┌────────

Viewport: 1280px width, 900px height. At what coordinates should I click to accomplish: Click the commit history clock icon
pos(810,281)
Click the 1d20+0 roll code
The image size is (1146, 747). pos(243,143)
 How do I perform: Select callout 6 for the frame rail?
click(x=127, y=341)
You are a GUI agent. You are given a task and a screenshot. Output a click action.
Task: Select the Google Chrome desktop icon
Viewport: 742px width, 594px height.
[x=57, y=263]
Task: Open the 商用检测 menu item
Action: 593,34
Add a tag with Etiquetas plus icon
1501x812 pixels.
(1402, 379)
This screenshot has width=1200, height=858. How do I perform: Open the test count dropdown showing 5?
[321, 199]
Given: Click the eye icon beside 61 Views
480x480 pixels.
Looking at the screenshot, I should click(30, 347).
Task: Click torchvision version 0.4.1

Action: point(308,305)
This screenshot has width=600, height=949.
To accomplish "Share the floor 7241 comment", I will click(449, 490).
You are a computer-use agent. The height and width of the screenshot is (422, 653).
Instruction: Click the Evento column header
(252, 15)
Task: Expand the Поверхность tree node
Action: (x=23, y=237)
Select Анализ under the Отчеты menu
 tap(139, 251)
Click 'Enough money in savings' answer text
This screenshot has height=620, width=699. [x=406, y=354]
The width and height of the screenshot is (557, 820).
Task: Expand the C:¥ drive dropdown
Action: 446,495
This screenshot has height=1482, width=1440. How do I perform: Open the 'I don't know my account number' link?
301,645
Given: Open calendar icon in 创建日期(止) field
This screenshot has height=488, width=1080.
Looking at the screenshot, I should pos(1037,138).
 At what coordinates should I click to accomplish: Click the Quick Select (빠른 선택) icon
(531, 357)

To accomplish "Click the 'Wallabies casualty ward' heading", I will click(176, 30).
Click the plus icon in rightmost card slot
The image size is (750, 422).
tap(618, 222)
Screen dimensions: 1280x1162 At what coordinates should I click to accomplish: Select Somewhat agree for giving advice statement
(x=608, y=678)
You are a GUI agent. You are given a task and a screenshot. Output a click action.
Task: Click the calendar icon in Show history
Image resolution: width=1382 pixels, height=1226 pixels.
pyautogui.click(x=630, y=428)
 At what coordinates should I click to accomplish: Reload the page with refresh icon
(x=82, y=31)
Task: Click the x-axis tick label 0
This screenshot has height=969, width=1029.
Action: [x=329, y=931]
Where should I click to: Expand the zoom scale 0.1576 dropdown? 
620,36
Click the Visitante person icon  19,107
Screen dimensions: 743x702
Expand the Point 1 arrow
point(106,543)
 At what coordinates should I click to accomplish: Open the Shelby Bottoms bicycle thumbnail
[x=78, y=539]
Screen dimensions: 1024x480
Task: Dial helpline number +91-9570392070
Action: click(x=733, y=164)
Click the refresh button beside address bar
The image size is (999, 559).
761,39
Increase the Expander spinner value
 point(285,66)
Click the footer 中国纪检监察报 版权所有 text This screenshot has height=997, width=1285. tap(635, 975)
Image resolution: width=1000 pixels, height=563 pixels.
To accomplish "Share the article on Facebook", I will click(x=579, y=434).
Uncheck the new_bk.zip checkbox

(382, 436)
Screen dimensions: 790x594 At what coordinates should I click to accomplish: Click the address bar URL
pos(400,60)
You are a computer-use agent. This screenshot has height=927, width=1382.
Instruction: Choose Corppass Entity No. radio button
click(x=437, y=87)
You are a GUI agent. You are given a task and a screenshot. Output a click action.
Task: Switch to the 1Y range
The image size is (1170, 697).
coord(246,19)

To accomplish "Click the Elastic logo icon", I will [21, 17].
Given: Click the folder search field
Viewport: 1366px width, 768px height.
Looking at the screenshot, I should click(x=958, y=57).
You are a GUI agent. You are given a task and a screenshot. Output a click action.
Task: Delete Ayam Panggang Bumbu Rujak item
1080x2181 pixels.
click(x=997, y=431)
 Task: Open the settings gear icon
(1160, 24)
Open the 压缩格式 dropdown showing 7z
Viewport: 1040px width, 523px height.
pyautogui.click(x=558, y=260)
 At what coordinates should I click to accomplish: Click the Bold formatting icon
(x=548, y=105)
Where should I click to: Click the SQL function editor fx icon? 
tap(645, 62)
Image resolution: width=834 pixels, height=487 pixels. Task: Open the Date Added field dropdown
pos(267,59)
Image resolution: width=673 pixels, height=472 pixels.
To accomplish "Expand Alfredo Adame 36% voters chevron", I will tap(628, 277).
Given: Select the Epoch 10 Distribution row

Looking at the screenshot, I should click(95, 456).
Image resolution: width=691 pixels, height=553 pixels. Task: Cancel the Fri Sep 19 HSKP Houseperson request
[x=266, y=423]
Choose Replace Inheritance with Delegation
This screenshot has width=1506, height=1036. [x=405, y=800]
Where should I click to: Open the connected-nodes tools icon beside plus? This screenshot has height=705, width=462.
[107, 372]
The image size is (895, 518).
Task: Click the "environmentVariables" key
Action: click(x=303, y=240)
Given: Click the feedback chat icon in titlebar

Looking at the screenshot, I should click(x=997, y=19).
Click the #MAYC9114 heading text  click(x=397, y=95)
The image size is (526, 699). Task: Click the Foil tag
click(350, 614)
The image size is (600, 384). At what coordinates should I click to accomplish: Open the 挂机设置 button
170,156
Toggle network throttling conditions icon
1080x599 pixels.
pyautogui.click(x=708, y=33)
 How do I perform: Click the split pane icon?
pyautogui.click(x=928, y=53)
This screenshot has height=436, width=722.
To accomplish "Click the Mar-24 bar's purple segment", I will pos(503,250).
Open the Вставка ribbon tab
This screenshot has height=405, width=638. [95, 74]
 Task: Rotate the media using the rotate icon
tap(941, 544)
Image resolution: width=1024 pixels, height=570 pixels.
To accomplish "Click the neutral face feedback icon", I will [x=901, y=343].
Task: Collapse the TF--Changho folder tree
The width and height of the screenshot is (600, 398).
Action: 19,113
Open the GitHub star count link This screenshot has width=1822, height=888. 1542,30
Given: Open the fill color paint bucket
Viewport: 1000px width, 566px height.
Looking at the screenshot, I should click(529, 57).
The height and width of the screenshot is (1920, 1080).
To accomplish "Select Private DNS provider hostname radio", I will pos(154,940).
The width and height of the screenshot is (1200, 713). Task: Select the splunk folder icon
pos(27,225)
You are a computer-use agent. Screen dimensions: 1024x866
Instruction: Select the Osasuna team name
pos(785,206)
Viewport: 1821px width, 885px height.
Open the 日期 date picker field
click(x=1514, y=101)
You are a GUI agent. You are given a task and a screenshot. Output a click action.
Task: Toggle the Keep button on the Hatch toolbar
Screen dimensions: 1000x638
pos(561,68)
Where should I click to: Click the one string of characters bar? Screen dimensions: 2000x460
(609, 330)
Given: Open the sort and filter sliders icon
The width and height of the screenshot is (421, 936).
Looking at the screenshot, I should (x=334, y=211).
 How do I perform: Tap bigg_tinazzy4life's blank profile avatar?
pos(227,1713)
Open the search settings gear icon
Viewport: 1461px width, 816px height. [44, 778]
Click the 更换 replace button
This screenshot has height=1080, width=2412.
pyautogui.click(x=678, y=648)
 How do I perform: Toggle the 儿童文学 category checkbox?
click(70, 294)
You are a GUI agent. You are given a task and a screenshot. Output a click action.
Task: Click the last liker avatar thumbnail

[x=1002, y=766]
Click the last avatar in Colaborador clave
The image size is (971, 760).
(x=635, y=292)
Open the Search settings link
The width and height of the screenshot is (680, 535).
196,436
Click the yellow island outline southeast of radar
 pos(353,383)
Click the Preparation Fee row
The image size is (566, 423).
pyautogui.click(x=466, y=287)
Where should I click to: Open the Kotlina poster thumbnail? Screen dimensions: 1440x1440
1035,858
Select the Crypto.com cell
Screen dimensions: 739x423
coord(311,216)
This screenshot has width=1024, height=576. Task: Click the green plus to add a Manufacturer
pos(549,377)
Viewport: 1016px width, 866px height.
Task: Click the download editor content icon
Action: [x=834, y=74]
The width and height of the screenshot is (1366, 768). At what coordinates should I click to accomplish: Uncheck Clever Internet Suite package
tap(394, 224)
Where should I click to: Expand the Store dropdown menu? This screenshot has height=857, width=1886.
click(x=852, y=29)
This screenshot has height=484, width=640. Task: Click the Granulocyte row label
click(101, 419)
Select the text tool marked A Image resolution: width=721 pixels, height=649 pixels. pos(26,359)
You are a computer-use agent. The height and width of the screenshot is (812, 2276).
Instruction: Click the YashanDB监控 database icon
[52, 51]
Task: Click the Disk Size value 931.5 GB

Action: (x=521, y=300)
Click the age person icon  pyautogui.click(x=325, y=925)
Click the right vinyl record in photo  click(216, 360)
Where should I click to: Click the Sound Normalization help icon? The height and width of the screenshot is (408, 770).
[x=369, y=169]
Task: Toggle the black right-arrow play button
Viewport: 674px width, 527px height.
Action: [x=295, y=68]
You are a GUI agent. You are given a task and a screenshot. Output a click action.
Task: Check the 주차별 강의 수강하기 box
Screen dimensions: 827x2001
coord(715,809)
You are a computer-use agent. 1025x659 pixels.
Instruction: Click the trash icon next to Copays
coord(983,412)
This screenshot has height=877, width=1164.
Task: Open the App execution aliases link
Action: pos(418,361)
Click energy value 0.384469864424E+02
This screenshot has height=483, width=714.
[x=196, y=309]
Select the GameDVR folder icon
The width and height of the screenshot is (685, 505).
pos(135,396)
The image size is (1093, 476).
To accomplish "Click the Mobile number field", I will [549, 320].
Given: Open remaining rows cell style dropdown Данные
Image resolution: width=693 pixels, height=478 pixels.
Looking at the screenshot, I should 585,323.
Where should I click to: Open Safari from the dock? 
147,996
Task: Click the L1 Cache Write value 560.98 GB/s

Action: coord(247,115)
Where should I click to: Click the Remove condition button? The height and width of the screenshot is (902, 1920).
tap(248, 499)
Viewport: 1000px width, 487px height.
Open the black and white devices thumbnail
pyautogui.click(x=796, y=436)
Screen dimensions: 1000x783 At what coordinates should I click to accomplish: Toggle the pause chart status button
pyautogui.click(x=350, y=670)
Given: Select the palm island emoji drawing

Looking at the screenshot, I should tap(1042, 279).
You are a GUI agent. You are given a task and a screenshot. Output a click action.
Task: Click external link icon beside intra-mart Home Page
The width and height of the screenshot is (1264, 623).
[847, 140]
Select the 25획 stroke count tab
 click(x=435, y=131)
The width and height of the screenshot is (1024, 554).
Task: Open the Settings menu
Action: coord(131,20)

└────────

Wherever the string "cell" appears in the data above, report the whole line.

→ **Exercise answer**:
Select the Crypto.com cell
Given: Open remaining rows cell style dropdown Данные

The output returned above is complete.